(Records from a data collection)
>>>>>

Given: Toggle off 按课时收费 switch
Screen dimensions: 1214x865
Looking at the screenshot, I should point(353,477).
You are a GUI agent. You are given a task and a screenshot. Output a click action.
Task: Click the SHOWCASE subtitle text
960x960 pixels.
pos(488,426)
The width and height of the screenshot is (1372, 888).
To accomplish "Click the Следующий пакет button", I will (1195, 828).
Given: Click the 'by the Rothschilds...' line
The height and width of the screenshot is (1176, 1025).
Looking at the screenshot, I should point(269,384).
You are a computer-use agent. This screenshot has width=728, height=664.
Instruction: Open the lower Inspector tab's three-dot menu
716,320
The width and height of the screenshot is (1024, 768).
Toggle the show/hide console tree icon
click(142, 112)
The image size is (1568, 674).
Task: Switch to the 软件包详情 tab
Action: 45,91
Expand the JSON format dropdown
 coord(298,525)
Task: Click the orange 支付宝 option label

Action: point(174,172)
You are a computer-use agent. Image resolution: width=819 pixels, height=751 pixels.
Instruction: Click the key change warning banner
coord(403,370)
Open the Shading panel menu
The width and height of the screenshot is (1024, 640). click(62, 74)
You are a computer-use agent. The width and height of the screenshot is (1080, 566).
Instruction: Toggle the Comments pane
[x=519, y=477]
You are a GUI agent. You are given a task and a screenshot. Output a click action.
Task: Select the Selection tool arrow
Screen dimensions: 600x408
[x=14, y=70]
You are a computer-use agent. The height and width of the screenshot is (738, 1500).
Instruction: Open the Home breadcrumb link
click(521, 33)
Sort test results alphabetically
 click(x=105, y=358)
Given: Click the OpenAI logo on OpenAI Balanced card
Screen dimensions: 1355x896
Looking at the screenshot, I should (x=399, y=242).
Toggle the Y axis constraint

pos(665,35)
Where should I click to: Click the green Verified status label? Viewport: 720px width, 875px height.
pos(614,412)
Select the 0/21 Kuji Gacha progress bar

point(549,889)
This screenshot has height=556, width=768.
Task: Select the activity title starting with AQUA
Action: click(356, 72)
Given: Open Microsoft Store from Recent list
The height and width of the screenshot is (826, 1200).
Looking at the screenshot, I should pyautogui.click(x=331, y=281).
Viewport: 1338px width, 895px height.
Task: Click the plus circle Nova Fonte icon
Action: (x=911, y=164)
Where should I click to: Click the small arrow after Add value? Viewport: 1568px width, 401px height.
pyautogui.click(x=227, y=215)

<<<<<

▶ _Brief_:
Return only the lines above that run from the opening line through the line containing "Task: Click the SHOWCASE subtitle text", exactly as written.

▶ _Problem solution_:
Given: Toggle off 按课时收费 switch
Screen dimensions: 1214x865
Looking at the screenshot, I should point(353,477).
You are a GUI agent. You are given a task and a screenshot. Output a click action.
Task: Click the SHOWCASE subtitle text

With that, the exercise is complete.